Taste shapes evolution, microbes make tasty food, and humans and microbes have been shaping each other for a long while. Yet anthropological accounts of evolution and domestication have given little consideration to taste, microbes, or fermentation. In this paper we develop the concept of “taste-shaping-natures”—natures shaping and shaped by taste—to highlight these multispecies interactions, based on practices of translated fermentation in the New Nordic Cuisine. Here, chefs combine Japanese microbes and fermentation techniques with Scandinavian substrates to create new products and flavors. Focusing on novel misos made with the kōji fungus (Aspergillus oryzae), we illustrate how chefs sense their microbes through smell and taste, and identify the sources of kōji’s exceptional microbial charisma.
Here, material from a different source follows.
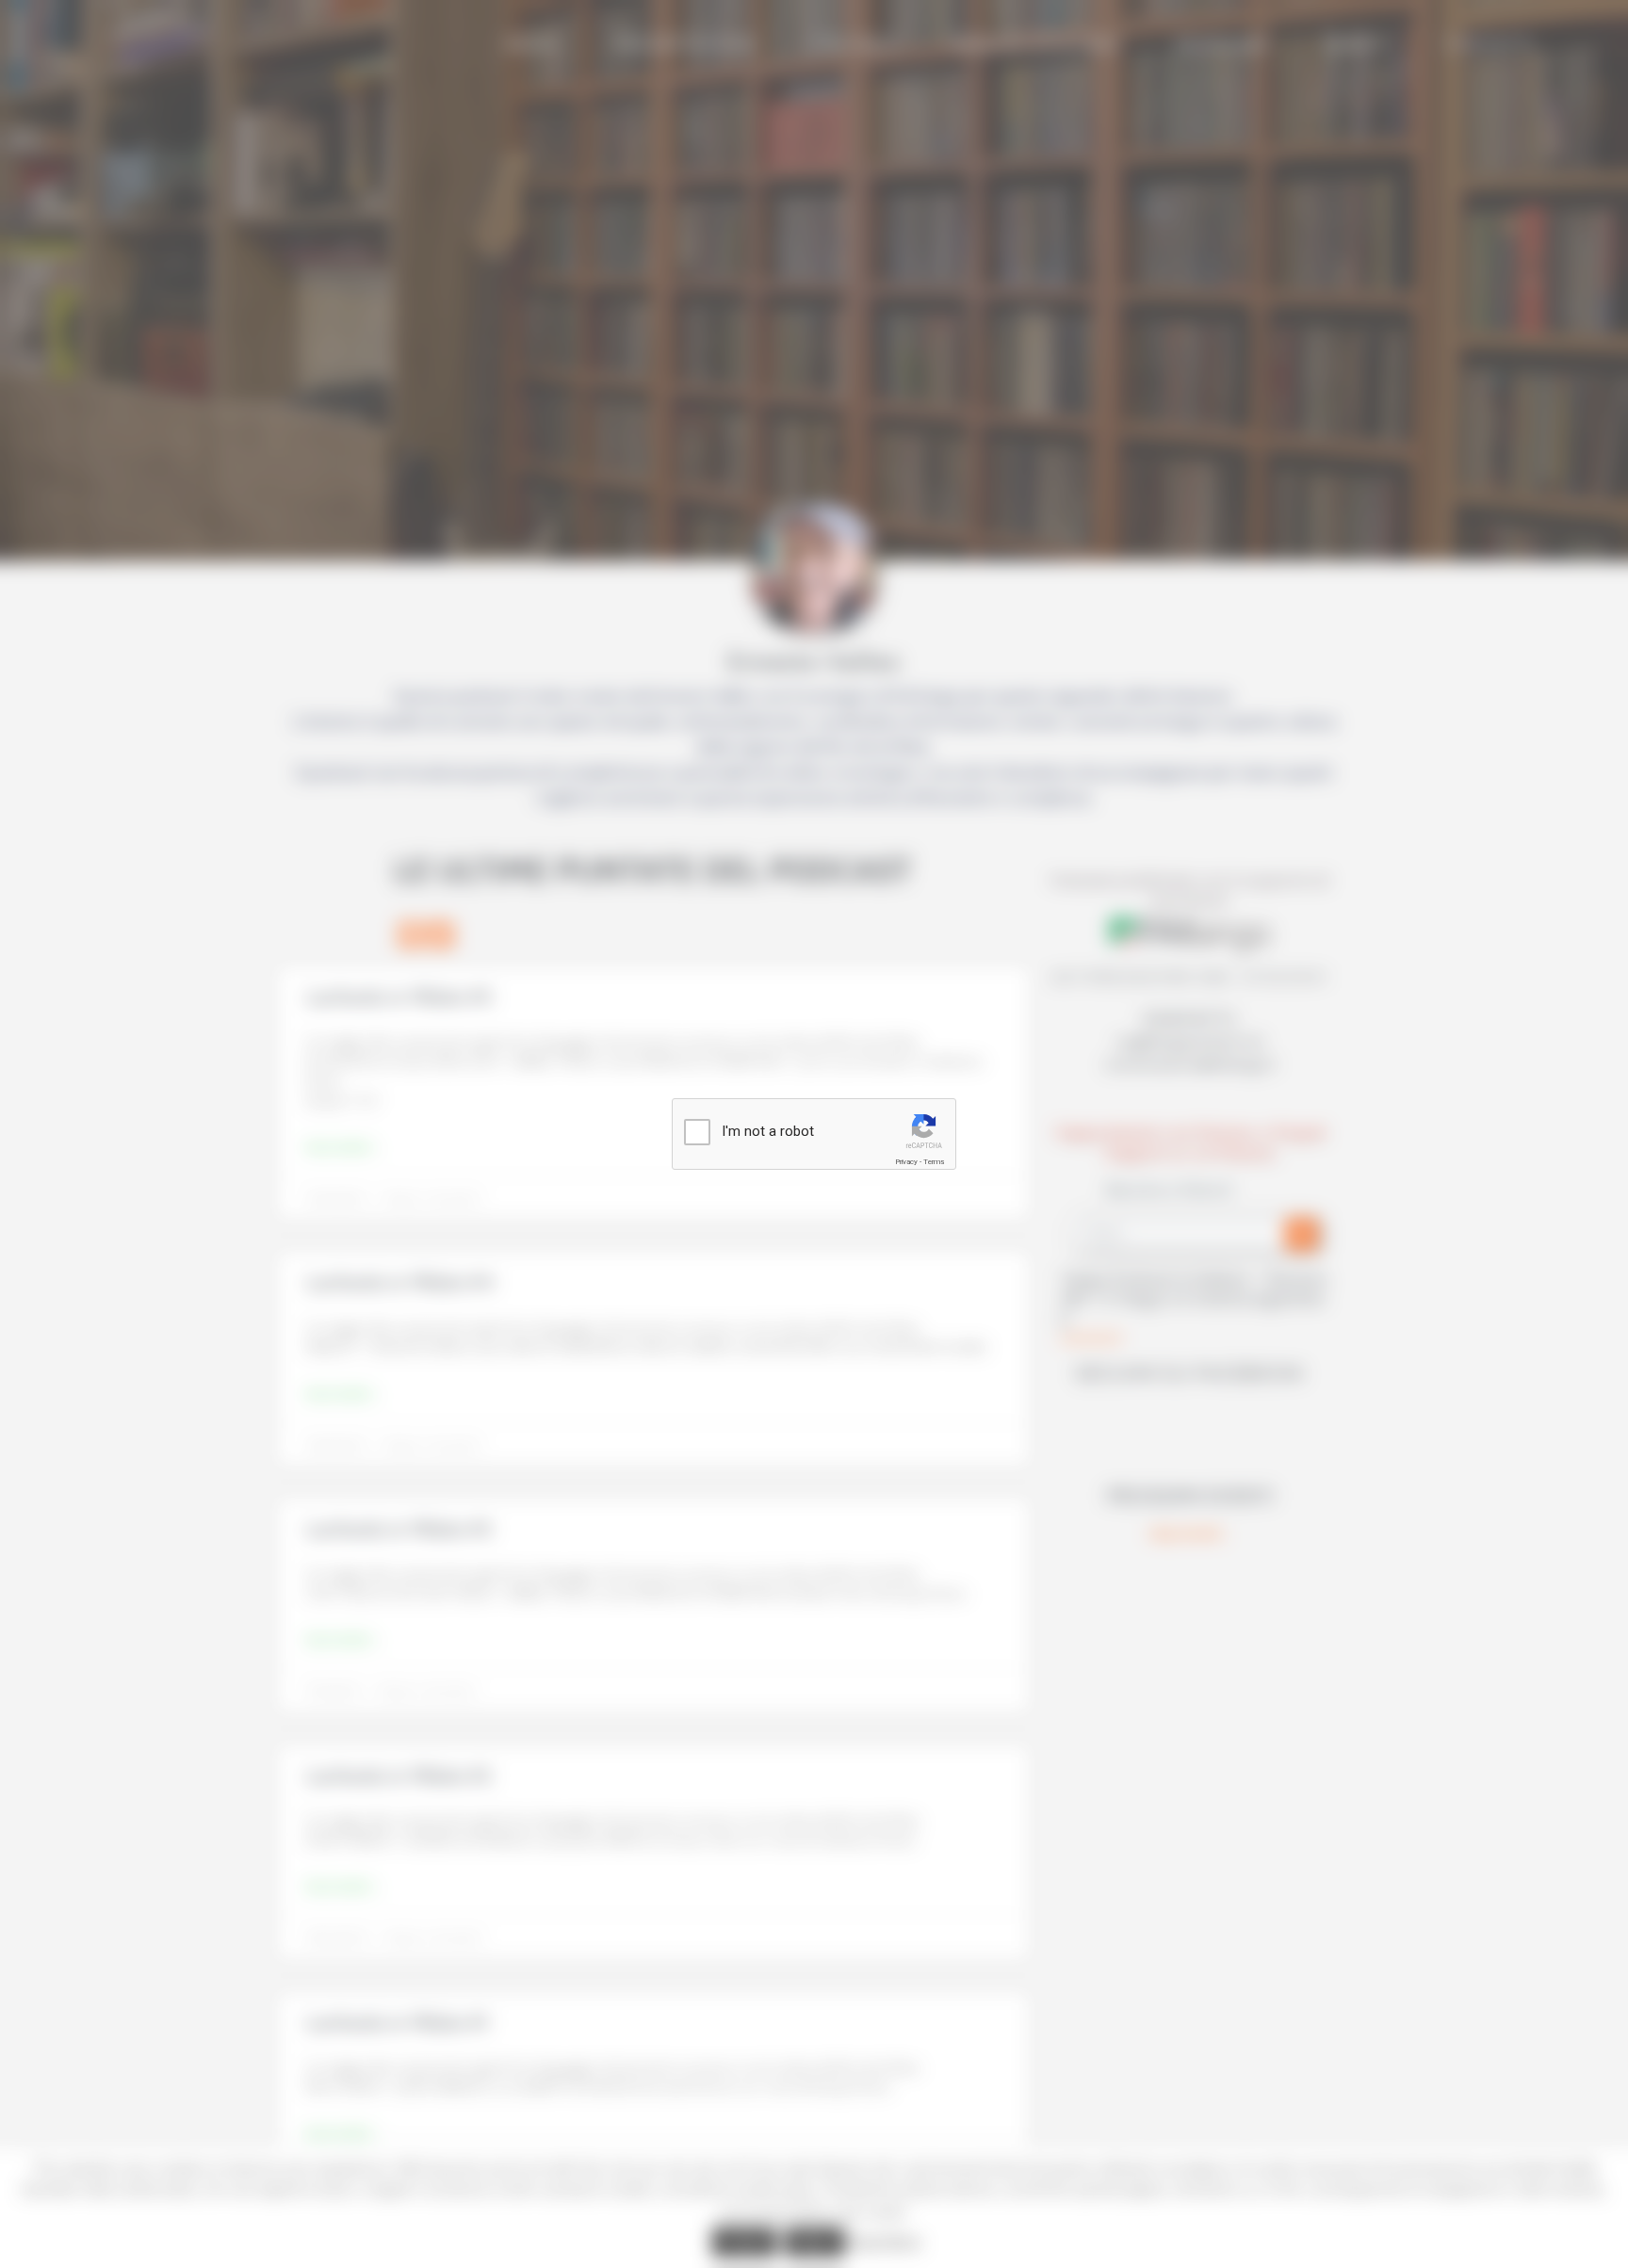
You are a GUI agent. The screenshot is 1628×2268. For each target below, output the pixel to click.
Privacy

We situate the rise of kōji’s allure in the context of New Nordic Cuisine, framed as a high-end response to anxieties about globalization and subsequent nationalisms, a reworking of the scientism of molecular gastronomy, and a postpastoral mobilization of different natures for the reconstruction of regional identity. The analysis traces the natural history of kōji’s taste-shaping powers through the biogeographical, ecological, and evolutionary consequences of New Nordic fermentation experiments. The conclusion reflects on how this nascent microbiology of desire revises prevalent understandings of domestication.